--- START RECORDS SHOWN ---

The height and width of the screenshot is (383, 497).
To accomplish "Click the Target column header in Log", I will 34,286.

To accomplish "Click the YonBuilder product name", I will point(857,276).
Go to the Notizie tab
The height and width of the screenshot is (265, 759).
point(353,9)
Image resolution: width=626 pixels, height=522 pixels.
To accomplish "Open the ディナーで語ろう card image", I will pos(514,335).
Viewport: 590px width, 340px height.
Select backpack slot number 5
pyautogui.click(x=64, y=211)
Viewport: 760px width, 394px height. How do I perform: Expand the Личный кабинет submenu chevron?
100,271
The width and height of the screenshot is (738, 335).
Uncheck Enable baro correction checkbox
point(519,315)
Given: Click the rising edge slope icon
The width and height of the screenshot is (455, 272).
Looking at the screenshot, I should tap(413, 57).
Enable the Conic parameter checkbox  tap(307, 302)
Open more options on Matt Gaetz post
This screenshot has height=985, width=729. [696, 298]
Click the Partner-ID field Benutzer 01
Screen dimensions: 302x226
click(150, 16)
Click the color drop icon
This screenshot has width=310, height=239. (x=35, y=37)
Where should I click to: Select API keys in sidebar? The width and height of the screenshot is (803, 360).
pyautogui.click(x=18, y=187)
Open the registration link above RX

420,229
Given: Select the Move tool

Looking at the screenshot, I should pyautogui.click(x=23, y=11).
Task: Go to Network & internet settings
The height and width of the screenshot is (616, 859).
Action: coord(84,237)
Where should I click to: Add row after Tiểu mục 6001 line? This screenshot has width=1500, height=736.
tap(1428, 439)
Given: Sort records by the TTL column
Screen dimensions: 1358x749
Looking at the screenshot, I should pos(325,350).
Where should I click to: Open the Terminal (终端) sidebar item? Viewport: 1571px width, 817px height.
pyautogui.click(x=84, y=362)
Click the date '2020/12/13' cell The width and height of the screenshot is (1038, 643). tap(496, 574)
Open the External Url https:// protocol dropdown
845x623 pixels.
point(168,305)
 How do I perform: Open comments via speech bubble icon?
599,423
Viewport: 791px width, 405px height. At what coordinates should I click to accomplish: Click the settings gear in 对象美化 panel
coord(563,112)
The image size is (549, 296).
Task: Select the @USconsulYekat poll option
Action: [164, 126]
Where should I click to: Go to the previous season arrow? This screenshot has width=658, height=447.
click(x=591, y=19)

--- END RECORDS SHOWN ---

WHAT TO WORK ON
Quote the stretch of material from the line that contains "Where should I click to: Select" through the line that contains "point(168,305)", both ends included, reproducing each line exactly.

FULL RESPONSE
Where should I click to: Select API keys in sidebar? The width and height of the screenshot is (803, 360).
pyautogui.click(x=18, y=187)
Open the registration link above RX

420,229
Given: Select the Move tool

Looking at the screenshot, I should pyautogui.click(x=23, y=11).
Task: Go to Network & internet settings
The height and width of the screenshot is (616, 859).
Action: coord(84,237)
Where should I click to: Add row after Tiểu mục 6001 line? This screenshot has width=1500, height=736.
tap(1428, 439)
Given: Sort records by the TTL column
Screen dimensions: 1358x749
Looking at the screenshot, I should pos(325,350).
Where should I click to: Open the Terminal (终端) sidebar item? Viewport: 1571px width, 817px height.
pyautogui.click(x=84, y=362)
Click the date '2020/12/13' cell The width and height of the screenshot is (1038, 643). tap(496, 574)
Open the External Url https:// protocol dropdown
845x623 pixels.
point(168,305)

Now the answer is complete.